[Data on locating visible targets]
==============================
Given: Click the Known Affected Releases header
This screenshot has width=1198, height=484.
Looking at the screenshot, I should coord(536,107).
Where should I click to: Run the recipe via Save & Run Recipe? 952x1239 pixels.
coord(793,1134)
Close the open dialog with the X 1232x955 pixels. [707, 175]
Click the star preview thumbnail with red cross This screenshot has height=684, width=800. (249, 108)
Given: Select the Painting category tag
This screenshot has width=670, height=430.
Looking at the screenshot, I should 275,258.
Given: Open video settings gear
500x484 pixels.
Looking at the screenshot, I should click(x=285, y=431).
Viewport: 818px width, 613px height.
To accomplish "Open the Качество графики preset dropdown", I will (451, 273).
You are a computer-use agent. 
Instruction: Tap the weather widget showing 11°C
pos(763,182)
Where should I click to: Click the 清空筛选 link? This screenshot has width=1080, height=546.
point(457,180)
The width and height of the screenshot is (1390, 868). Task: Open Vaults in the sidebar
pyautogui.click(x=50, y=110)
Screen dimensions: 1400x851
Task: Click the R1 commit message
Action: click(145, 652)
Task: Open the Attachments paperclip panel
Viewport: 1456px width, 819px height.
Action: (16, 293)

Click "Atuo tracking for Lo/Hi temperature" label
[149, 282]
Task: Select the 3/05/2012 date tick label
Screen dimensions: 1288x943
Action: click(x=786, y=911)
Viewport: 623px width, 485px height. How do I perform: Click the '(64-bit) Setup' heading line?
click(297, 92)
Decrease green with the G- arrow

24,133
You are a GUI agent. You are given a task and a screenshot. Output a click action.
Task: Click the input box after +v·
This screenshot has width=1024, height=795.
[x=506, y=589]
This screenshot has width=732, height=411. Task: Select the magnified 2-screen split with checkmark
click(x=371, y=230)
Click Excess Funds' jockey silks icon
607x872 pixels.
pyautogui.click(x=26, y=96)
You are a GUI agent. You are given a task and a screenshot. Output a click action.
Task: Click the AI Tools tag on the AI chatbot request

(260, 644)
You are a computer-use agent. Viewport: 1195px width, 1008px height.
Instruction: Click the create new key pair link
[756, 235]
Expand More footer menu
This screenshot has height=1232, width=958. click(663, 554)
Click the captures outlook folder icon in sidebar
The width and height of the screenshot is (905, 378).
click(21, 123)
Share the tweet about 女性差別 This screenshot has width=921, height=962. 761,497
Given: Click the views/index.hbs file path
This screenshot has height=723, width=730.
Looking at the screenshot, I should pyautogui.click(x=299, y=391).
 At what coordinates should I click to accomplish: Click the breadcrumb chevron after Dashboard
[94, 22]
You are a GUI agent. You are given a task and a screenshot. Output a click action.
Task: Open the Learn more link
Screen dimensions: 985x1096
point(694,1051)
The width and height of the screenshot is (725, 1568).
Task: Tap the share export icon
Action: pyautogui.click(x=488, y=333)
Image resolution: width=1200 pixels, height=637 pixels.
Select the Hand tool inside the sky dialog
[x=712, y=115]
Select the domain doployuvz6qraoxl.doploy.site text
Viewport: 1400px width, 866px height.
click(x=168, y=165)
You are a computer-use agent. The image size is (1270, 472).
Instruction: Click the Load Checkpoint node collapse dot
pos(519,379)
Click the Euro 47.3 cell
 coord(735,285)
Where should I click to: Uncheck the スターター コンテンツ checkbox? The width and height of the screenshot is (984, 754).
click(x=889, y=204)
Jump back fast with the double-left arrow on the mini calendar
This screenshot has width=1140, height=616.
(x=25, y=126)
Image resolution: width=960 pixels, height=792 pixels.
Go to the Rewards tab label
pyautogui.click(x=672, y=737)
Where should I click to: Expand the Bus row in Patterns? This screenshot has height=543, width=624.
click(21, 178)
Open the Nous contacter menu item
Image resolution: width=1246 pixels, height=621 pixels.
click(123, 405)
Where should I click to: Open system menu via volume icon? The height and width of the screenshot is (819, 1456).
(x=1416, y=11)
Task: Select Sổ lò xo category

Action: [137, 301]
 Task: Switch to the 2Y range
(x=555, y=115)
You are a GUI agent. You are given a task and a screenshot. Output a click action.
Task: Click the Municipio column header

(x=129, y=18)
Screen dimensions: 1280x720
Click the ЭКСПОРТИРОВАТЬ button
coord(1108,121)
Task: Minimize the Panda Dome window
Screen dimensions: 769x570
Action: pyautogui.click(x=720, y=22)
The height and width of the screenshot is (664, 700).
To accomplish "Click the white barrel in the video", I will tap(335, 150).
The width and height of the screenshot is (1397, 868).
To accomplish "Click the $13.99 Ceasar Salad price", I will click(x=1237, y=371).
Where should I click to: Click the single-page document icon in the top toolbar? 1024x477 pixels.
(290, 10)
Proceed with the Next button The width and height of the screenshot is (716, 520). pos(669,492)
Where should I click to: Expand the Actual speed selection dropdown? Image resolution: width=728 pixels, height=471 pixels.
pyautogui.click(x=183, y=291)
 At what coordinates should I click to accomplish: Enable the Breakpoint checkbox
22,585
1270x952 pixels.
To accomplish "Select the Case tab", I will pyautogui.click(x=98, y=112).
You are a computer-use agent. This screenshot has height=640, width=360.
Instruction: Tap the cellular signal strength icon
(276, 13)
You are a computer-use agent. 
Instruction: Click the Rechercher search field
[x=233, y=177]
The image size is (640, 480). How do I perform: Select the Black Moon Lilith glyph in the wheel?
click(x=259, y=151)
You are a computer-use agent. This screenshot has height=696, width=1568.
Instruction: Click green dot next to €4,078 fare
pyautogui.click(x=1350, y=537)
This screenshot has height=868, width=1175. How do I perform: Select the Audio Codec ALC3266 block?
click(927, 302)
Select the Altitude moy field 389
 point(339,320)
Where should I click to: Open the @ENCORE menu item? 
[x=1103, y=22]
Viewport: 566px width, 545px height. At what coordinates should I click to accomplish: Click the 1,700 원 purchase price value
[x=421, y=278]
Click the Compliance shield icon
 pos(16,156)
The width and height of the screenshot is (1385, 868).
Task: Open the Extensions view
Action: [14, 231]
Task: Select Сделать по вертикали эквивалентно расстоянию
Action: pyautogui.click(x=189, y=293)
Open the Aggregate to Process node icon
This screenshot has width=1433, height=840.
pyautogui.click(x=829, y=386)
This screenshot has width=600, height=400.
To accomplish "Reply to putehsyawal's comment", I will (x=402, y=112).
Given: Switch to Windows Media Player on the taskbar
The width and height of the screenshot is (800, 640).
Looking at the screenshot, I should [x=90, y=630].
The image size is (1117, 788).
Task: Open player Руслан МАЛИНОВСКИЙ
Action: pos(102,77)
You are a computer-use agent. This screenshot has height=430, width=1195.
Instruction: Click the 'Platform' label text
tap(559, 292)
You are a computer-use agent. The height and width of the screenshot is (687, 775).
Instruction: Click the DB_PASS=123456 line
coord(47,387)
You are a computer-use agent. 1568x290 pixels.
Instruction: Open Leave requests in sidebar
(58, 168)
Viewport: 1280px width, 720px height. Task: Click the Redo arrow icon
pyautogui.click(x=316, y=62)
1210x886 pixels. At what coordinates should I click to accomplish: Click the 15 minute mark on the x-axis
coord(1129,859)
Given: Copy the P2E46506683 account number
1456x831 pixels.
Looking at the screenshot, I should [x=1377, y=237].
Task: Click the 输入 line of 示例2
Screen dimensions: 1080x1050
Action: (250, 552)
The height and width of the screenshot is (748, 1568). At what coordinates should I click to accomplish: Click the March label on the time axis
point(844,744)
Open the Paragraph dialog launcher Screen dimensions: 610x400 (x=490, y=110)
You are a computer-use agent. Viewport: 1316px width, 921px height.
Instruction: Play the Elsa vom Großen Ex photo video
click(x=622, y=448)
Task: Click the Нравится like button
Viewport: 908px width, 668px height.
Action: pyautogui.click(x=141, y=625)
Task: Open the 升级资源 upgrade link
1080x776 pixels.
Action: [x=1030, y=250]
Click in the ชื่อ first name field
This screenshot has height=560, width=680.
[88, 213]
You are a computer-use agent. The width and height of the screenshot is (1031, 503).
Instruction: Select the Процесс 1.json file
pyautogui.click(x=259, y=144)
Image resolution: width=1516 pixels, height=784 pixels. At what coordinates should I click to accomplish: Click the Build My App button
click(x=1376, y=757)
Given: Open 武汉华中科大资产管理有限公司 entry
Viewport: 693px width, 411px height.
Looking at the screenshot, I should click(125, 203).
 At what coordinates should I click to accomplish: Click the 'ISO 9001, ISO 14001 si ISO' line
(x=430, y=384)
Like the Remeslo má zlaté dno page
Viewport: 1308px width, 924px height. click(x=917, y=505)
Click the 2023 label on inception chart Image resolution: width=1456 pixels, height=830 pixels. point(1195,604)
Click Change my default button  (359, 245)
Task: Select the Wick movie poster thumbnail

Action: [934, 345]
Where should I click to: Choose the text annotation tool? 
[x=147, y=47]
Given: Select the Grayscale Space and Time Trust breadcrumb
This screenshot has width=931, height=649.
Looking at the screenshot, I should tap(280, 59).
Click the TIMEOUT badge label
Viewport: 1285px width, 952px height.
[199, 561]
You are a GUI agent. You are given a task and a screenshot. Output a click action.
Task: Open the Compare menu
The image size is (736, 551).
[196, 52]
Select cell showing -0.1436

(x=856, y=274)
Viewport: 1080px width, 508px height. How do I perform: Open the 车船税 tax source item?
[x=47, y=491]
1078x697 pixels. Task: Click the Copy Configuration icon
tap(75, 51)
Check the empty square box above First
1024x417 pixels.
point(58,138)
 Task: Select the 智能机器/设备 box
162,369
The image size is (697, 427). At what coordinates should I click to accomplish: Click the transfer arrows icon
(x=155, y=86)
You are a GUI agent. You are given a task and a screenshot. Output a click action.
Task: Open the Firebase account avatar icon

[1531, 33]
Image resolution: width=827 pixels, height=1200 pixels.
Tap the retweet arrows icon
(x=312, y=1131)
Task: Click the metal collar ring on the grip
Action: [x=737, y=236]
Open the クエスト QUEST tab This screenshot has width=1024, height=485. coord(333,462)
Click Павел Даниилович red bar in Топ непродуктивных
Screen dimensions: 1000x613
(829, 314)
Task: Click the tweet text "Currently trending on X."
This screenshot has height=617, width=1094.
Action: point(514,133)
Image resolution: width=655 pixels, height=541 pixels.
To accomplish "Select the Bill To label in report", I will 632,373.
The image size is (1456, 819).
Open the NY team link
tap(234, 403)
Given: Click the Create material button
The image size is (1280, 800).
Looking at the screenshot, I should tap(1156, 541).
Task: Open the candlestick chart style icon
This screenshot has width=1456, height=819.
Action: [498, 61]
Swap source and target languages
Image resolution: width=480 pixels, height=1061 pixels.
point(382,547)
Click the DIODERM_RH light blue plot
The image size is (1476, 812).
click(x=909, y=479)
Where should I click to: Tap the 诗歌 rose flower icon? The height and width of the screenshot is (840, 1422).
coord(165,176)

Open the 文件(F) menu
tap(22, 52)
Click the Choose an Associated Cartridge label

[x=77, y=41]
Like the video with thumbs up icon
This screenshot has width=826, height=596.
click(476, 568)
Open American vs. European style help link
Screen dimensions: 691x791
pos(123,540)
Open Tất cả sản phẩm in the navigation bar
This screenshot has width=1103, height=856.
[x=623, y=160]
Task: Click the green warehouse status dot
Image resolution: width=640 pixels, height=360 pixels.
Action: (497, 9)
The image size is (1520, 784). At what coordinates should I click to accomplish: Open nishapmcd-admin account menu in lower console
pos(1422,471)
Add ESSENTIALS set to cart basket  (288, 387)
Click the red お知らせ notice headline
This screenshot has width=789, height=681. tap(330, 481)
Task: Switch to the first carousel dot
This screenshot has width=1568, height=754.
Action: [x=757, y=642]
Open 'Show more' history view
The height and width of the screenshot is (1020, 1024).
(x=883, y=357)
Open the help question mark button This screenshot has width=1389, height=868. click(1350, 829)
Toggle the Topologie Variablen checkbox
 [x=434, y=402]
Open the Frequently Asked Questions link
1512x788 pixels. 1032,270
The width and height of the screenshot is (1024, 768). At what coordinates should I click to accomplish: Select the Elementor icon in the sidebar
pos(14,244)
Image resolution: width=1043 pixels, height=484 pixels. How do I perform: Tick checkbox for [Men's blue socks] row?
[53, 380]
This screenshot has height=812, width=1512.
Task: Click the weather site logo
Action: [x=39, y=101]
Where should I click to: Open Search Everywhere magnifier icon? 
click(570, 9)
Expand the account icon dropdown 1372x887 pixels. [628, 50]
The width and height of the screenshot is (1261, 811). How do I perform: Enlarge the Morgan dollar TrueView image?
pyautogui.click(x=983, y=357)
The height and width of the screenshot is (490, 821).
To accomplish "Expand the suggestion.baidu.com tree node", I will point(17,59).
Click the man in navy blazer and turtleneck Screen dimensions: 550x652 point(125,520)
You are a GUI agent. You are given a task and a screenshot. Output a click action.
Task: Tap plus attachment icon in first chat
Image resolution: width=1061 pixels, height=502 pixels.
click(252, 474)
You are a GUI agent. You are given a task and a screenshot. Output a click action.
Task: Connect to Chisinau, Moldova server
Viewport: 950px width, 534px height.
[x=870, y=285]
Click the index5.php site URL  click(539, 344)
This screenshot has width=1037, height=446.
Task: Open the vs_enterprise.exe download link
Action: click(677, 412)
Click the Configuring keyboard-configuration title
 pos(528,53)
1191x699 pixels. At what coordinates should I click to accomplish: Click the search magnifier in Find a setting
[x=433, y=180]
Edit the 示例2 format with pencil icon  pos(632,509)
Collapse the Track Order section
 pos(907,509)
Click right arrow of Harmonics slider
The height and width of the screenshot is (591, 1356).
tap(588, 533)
==============================
Please update the rows from the first one through the line holding "Click the star", both included, by replacing "pixels" with "px" and keeping everything else the same.

> [FINAL RESULT]:
Given: Click the Known Affected Releases header
This screenshot has width=1198, height=484.
Looking at the screenshot, I should coord(536,107).
Where should I click to: Run the recipe via Save & Run Recipe? 952x1239 px.
coord(793,1134)
Close the open dialog with the X 1232x955 px. [707, 175]
Click the star preview thumbnail with red cross This screenshot has height=684, width=800. (249, 108)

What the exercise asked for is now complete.